Well, I think that message_from_string() would have to accept any
RFC822-compatible message, since it's documented as such, but it
doesn't necessarily have to reject technically invalid ones.

Well, the RFC is concerned mainly with the transmission format, and
doesn't require libraries to force the user to input CRLF, so in
general there's no reason \n isn't acceptable if the library allows
it.

However, message_from_string() is part of the transmission (it's
documented as being able to accept RFC822-formatted messages) so it
has to respect RFC 822 formatting.  But I think it is ok for it to
accept non-compliant messages that use LF or CR.  (Any tool that isn't
brain dead should, too.)  The RFC doesn't specifically prohibit this.

>         Secondly, nothing in the spec says it trims leading whitespace from
> the unwrapped lines. In fact, all it says is that the line ending itself
> is removed from the string.
>
> >>> email.message_from_string("Subject:\r\n     blah").get('SUBJECT')
>
> '     blah'

I don't think this behavior is covered in the RFC since this happens
after transmission.  I.e., message_from_string "receives" the RFC822-
compliant message, then it's mostly free to do what it wants with it,
including stripping leading whitespace of header values.

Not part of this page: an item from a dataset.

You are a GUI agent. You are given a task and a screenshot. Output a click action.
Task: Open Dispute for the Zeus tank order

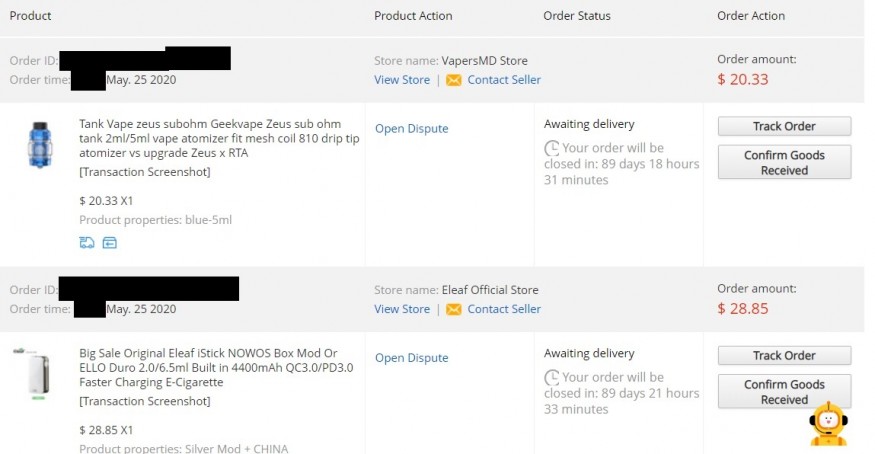click(411, 128)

>         However, the module does appear to trim leading whitespace that
> occurs between the : and text (and the line end is considered for that
> trimming, but not any whitespace after it).
>
> >>> email.message_from_string("Subject:      blah\r\n     blah").get('SUBJECT')
> 'blah\r\n     blah'
> >>> email.message_from_string("Subject:      blah\r\n     blah").get('SUBJECT')
> 'blah\r\n     blah'
> >>> email.message_from_string("Subject:      blah\r\n     blah   ").get('SUBJECT')
>
> 'blah\r\n     blah   '>>> email.message_from_string("Subject: \r\n     blah   ").get('SUBJECT')
> '     blah   '

In this case the RFC does address the behavior downstream of
transmission: it says that the whitespace following a folded line is
equivalent to that line with just the whitespace, yet the email module
treats them differently.  This is unquestionably a bug.

Carl Banks